- EXERCISE PROMPT: Reproduction of part of the material below, pictures omitted: copy exactly, and only, the lines starting with the one with "You are a computer-use" and going on through the one with "Select Настройка in the launcher menu".
INFORMATION GIVEN Start Marker
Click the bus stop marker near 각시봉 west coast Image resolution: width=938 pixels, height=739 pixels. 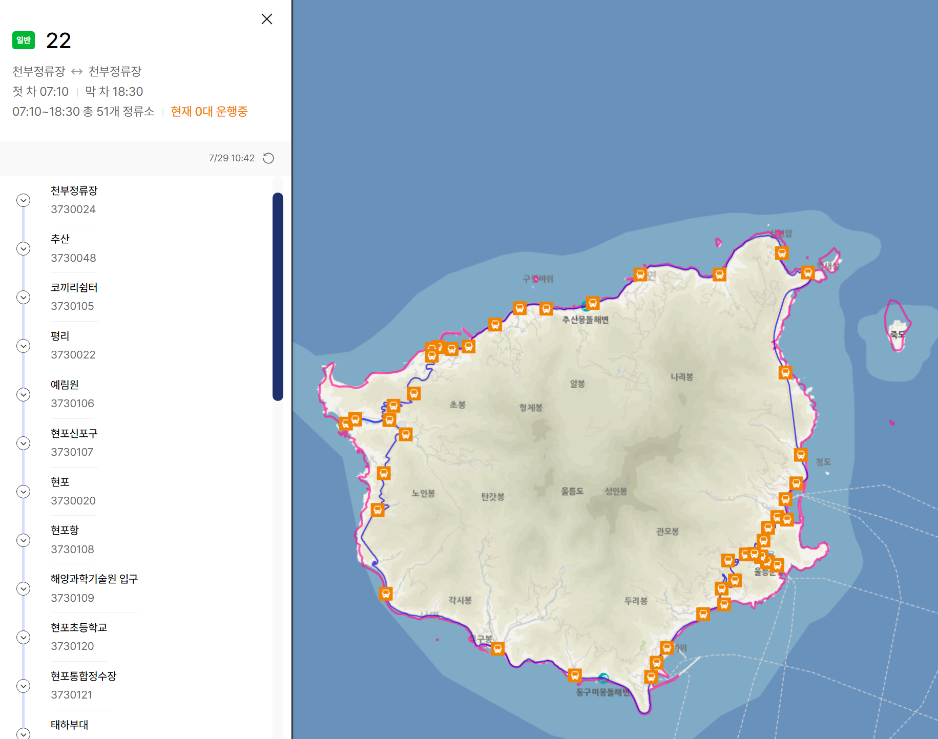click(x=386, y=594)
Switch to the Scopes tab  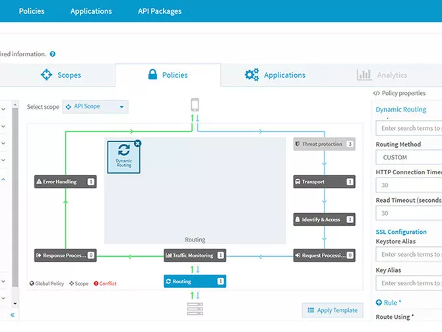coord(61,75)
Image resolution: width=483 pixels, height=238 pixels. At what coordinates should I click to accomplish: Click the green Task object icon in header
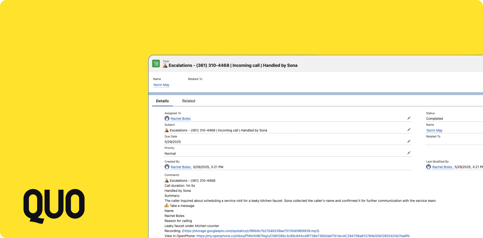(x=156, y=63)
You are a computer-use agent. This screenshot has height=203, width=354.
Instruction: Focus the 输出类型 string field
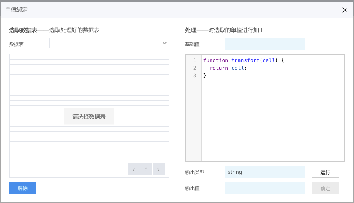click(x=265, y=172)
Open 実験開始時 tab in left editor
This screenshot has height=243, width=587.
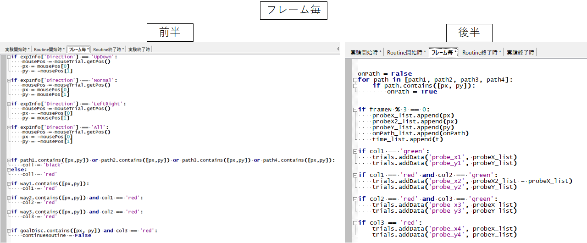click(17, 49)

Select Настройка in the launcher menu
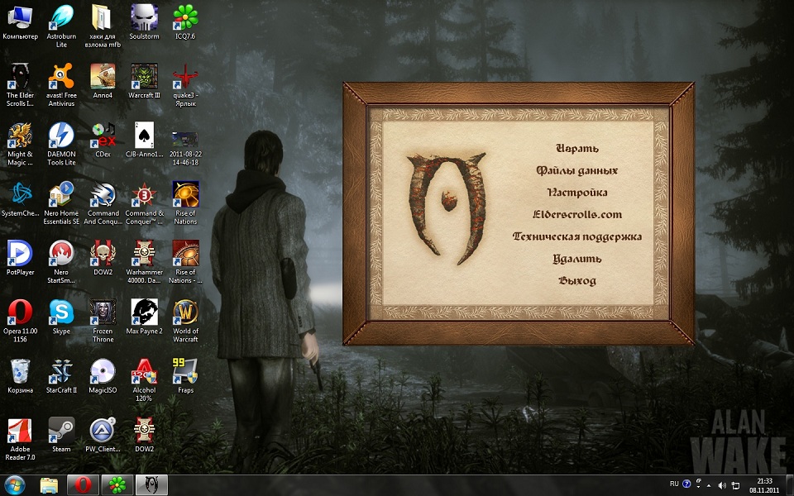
INFORMATION GIVEN End Marker
INFORMATION GIVEN Start Marker
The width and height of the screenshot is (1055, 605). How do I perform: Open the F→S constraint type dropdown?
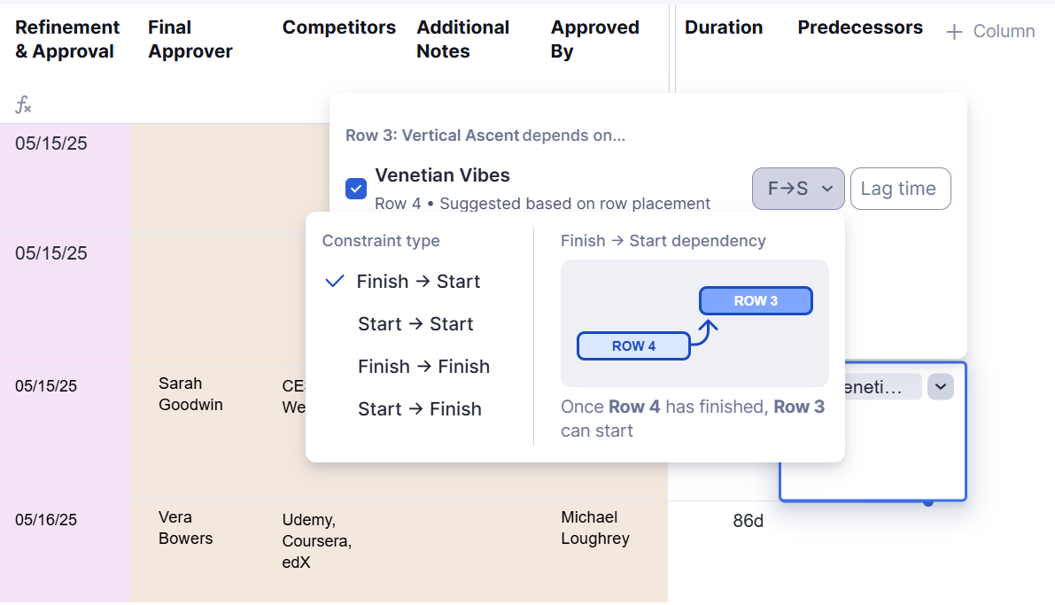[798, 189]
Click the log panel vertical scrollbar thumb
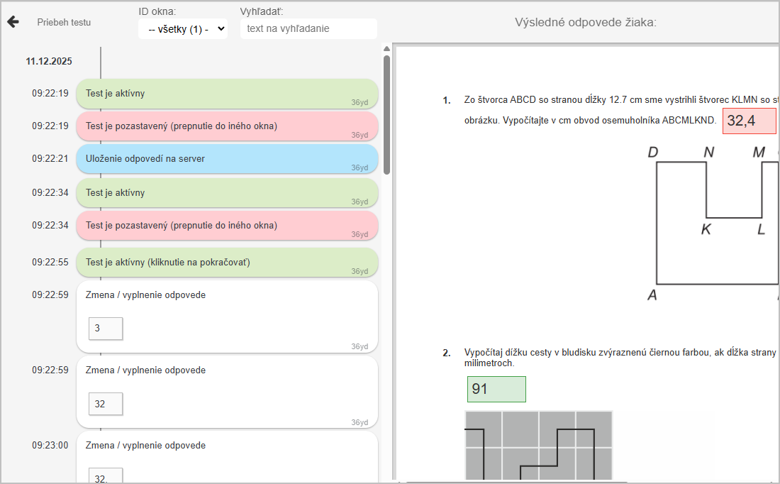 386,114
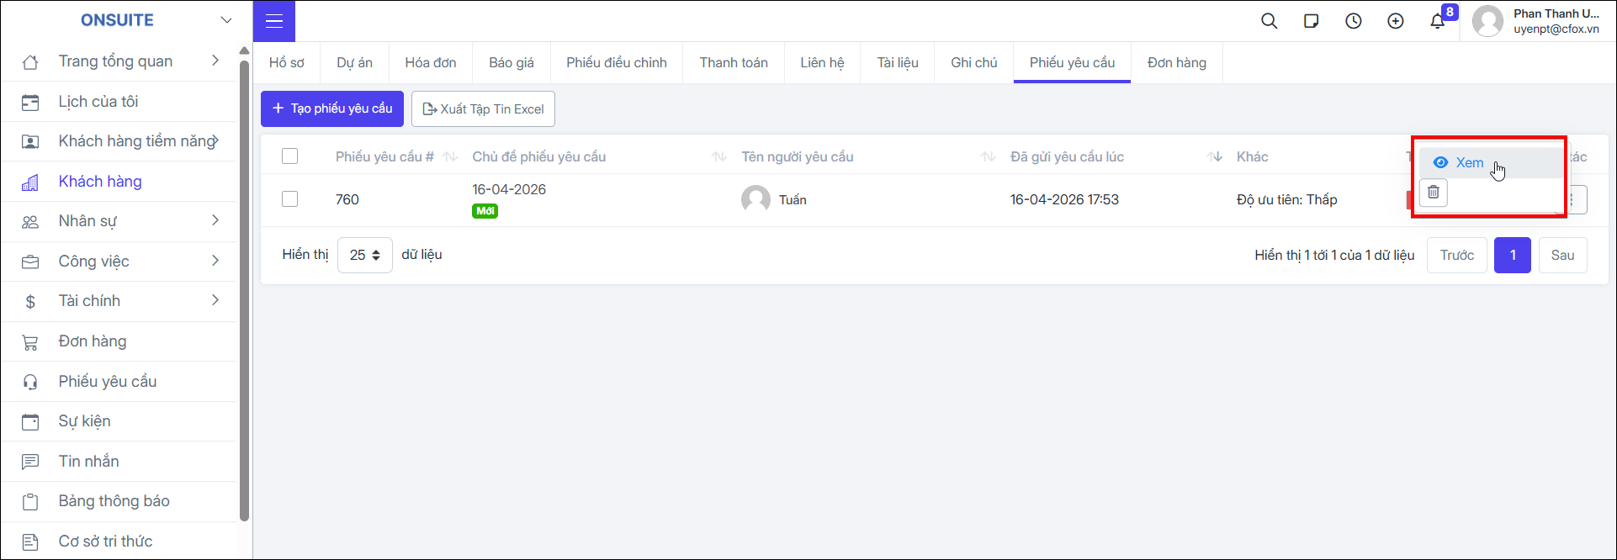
INFORMATION GIVEN End Marker
- RESPONSE:
You are a computer-use agent. This screenshot has height=203, width=354.
Instruction: Focus the 输出类型 string field
click(x=265, y=172)
Open 実験開始時 tab in left editor
This screenshot has height=243, width=587.
click(17, 49)

Select Настройка in the launcher menu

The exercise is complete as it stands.